Destiny Deacon Explained

Destiny Deacon
Honorific Suffix:HonFRPS
Birth Date:6 February 1957
Birth Place:Maryborough, Queensland, Australia
Death Place:Melbourne, Victoria, Australia
Nationality:Australian
Education:Mac.Robertson Girls' High School
Alma Mater:University of Melbourne (BA)
La Trobe University
Known For:Photography, video, installation, performance
Mother:Eleanor Harding
Awards:National Aboriginal & Torres Strait Islander Art Award (2009)
Clemenger Contemporary Art Award (2009)
Red Ochre Award (2022)

Destiny Deacon HonFRPS (6 February 1957 – 23 May 2024) was an Australian photographer, broadcaster, political activist and media artist. She exhibited photographs and films across Australia and also internationally, focusing on politics and exposing the disparagement around Australian Aboriginal cultures. She was credited with introducing the term "Blak" to refer to Indigenous Australians' contemporary art, culture and history.

Early life

Deacon was born on 6 February 1957[1] in Maryborough, Queensland and was of the Kuku Yalanji of Far North Queensland and Erub/Mer (Torres Strait Islander) peoples.[2] She had 6 siblings, 4 from her mother's other relationship.[3]

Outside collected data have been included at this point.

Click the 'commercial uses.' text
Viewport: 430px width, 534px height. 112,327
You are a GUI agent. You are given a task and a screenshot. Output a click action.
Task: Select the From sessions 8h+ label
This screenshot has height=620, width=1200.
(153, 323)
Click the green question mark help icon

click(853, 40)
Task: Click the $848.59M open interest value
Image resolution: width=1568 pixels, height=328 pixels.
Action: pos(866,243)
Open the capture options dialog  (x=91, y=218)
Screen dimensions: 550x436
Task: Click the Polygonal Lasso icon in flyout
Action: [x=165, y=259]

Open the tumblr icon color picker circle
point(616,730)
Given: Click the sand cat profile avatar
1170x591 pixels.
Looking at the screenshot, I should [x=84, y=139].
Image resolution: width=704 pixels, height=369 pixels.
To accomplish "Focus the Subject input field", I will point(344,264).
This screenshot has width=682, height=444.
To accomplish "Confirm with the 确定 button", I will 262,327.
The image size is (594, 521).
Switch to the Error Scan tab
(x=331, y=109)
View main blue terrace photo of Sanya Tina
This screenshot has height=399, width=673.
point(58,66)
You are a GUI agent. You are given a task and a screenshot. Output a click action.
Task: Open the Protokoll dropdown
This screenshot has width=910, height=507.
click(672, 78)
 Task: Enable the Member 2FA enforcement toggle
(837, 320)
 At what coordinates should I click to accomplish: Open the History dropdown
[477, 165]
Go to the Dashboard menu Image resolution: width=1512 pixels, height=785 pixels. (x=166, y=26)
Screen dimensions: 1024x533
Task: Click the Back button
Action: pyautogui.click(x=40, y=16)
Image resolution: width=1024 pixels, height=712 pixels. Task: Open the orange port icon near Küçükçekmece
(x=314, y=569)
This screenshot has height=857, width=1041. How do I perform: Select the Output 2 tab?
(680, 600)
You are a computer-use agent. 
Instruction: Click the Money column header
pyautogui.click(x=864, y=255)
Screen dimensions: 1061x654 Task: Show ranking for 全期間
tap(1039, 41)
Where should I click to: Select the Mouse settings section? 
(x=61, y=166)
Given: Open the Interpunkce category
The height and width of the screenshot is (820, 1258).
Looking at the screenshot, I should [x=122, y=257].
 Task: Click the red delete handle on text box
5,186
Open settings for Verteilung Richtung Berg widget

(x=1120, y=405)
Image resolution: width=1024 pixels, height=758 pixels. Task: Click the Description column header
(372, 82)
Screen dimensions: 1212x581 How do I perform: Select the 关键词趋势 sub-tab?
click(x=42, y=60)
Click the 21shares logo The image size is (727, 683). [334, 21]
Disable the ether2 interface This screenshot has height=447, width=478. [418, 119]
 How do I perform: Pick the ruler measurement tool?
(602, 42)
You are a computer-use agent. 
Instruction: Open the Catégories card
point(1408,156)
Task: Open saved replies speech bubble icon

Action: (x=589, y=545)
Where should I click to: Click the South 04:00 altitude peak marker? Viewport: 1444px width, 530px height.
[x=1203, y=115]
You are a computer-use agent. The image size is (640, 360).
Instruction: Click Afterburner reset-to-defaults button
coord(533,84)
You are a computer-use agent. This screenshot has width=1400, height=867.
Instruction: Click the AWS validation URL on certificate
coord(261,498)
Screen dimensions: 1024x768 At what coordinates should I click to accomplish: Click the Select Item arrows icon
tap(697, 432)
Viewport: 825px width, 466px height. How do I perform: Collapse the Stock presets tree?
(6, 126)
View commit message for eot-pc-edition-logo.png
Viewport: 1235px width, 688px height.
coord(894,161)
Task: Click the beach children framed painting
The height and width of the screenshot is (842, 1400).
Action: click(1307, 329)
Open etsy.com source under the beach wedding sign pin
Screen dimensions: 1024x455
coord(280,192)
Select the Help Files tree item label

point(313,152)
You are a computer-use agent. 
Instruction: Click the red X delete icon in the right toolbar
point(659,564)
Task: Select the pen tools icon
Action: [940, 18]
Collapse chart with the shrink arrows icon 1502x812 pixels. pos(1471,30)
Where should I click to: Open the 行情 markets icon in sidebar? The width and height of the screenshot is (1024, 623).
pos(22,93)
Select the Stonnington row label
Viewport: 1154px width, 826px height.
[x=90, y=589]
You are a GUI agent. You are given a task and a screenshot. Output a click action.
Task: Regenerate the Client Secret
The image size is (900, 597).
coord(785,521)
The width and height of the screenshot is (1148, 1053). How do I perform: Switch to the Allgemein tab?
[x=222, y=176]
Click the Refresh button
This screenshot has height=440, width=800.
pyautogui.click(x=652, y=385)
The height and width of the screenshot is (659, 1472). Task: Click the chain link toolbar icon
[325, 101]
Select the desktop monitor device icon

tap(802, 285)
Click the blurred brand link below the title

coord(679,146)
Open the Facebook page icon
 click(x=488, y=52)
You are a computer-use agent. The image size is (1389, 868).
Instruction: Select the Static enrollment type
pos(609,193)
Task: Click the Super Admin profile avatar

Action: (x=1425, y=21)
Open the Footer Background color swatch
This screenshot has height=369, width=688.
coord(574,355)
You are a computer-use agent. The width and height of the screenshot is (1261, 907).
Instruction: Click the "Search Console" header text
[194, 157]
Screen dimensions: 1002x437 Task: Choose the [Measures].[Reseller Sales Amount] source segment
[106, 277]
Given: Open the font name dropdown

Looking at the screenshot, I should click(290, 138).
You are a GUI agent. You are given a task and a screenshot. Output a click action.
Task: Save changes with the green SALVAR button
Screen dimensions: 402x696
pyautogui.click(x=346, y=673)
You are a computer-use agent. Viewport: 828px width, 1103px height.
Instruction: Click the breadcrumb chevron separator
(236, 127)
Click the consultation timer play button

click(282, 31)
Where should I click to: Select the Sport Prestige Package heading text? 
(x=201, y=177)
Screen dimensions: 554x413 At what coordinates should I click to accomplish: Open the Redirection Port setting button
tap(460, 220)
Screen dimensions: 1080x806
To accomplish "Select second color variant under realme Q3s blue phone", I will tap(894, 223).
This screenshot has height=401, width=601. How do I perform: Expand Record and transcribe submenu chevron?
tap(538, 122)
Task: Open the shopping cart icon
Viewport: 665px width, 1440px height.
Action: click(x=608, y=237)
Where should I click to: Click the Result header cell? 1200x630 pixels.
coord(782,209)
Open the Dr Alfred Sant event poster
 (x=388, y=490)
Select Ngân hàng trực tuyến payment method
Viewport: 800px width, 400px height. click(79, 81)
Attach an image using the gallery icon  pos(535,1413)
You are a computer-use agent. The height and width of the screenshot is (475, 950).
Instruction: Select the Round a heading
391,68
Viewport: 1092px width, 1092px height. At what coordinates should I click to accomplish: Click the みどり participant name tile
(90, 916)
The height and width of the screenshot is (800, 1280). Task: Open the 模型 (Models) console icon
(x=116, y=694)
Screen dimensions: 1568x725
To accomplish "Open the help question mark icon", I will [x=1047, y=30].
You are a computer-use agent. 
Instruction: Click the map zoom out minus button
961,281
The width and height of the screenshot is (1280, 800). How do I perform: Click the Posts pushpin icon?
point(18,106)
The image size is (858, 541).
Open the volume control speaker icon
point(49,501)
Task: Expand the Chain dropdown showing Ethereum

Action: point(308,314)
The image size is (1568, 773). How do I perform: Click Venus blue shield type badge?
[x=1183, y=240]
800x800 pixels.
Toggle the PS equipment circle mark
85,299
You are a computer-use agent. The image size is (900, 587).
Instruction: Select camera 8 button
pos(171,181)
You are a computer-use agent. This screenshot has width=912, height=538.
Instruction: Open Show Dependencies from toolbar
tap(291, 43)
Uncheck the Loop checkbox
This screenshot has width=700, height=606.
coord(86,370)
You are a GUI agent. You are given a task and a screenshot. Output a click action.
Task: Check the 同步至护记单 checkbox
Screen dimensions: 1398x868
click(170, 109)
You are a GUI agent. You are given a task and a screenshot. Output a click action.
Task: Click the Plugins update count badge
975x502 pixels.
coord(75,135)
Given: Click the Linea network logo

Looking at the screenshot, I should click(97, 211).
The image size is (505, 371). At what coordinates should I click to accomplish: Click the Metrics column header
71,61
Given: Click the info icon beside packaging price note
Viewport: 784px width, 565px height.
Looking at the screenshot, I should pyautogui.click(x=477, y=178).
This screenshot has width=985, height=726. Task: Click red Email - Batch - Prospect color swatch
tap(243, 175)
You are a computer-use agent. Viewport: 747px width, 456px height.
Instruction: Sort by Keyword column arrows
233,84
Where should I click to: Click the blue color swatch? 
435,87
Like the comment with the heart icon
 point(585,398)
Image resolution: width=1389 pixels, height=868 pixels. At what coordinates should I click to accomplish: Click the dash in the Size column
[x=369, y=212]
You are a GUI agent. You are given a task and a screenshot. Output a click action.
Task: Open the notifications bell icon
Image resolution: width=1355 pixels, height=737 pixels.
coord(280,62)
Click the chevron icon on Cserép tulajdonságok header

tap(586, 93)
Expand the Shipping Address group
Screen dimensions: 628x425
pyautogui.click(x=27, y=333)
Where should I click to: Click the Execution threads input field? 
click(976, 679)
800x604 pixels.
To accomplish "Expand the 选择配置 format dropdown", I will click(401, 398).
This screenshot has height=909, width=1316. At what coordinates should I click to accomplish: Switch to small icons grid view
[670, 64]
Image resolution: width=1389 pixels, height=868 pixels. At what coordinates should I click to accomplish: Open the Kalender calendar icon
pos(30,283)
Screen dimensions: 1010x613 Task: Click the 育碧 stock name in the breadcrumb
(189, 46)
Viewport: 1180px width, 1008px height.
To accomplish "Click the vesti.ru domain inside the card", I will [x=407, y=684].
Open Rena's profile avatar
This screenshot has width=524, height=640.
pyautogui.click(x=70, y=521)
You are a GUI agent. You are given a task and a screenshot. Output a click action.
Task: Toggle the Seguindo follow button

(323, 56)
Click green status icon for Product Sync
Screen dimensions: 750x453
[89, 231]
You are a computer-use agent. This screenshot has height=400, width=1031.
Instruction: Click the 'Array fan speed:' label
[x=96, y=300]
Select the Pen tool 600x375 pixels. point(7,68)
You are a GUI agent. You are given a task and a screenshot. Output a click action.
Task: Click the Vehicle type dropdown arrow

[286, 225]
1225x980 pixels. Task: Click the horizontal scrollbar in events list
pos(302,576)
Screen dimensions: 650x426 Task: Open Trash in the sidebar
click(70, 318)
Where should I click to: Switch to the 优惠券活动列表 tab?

Deacon relocated to Port Melbourne[4] in 1959 with her mother Eleanor Harding, who was then married to Destiny's father wharf labourer and unionist Warren Deacon. Soon after, Deacon's parents separated and she and her siblings were raised by her mother with the help of a close Indigenous community.[5] Growing up, Deacon and her family lived in various Melbourne inner suburbs including commission housing, which influenced her world views greatly. She was a graduate of Mac.Robertson Girls' High School[6] and her studio was at her house in Brunswick, Victoria.[7]

Deacon's interest in photography started at a very early age.[8] However, instead of pursuing photography, Deacon decided to attend university and study politics, a field that her mother had been very active within, being involved with the United Council of Aboriginal Women. After attending the University of Melbourne and completing a Bachelor of Arts program in politics and obtaining a Diploma in teaching from La Trobe University, Deacon moved on to first become a history teacher across various community and secondary schools around Victoria, and then to a tutor and lecturer in Australian Writing and Culture, and Aboriginal and Torres Strait Islander Cultural Production at the University of Melbourne.[5]

It wasn't until 1990[5] after a stint on community radio for 3CR Melbourne[9] that she decided to move into professional photography, after holding an exhibition with a few friends.[8]

Artistic development

Before her venture into professional photography, Deacon became involved with the Aboriginal activist Charles Perkins, working from Canberra as a staff trainer. Her strong interest in politics led her to become one of his "Angels", which was the beginning of her artistic endeavours.[10] [11]

Using what she had learnt about politics through Perkins, the "Angels", and her upbringing, Deacon started taking photographs of her culture using her trademark "black dollies" and other kitsch items as props to expose racism in Australia.[12]

Aesthetics

Deacon said in an interview published in the Biennale of Sydney in 2000: "Photography is [a] white people's invention. Lots of things seem really technical, for example the camera, the darkroom.. I've started taking the kind of pictures I do because I can't paint..and then I discovered it was a good way of expressing some feelings that lurk inside".[13]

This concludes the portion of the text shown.